Collected data entries

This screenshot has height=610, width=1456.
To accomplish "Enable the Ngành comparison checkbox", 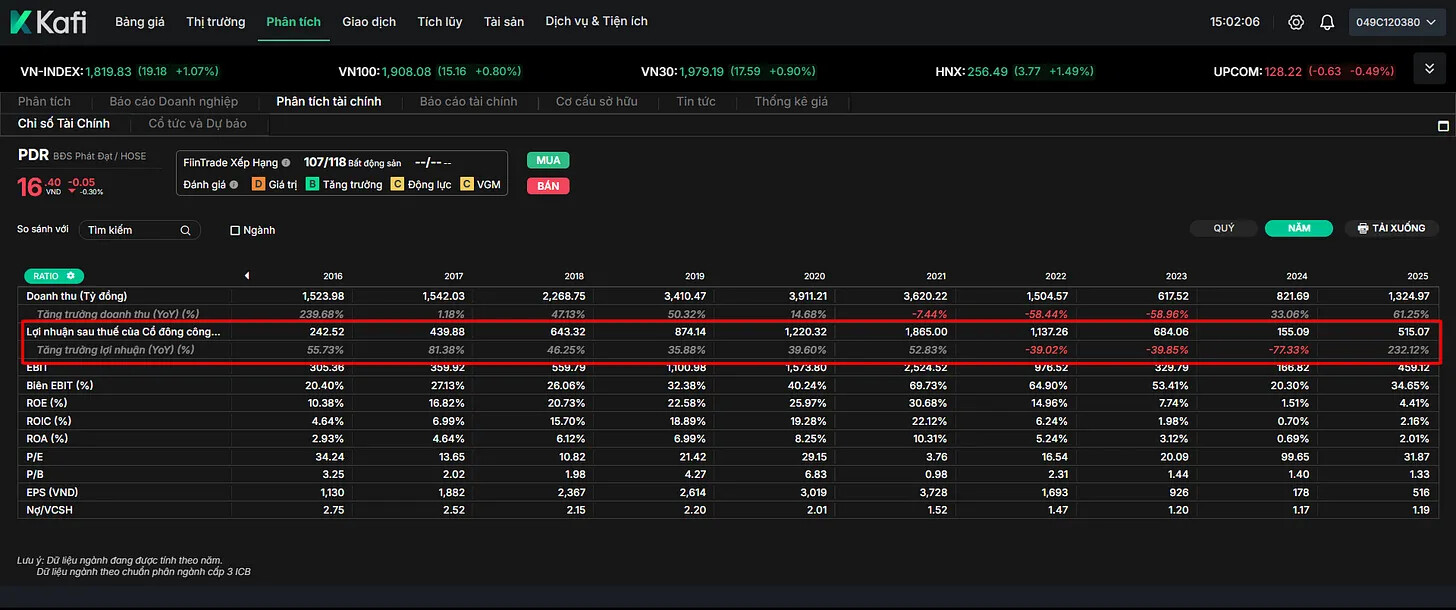I will point(235,230).
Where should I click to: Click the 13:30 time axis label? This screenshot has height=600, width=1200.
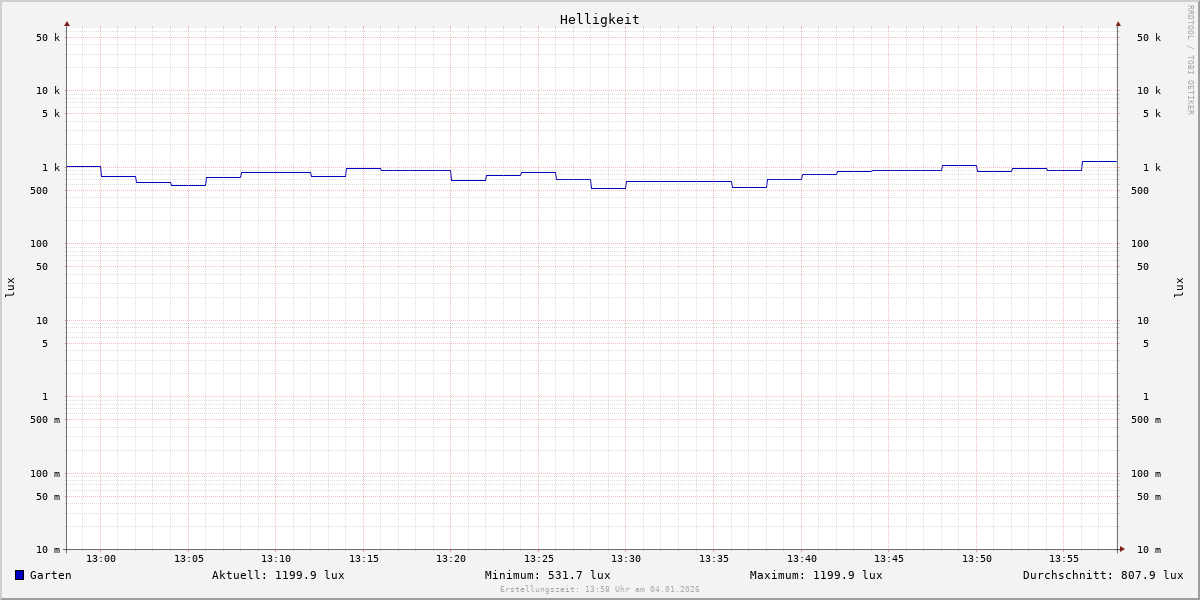tap(626, 559)
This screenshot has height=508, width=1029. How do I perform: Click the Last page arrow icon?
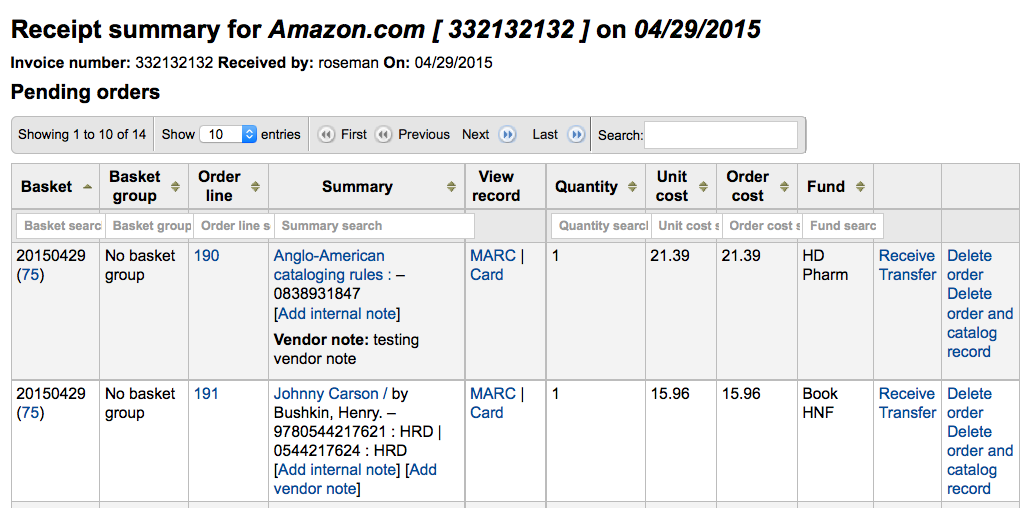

Problem statement —
Print only the lines running from the one containing "Where should I" to the end of the data above, exactly; include no pictures.

Your response —
Where should I click to: Click the 13:30 time axis label? This screenshot has height=600, width=1200.
tap(626, 559)
This screenshot has height=508, width=1029. How do I perform: Click the Last page arrow icon?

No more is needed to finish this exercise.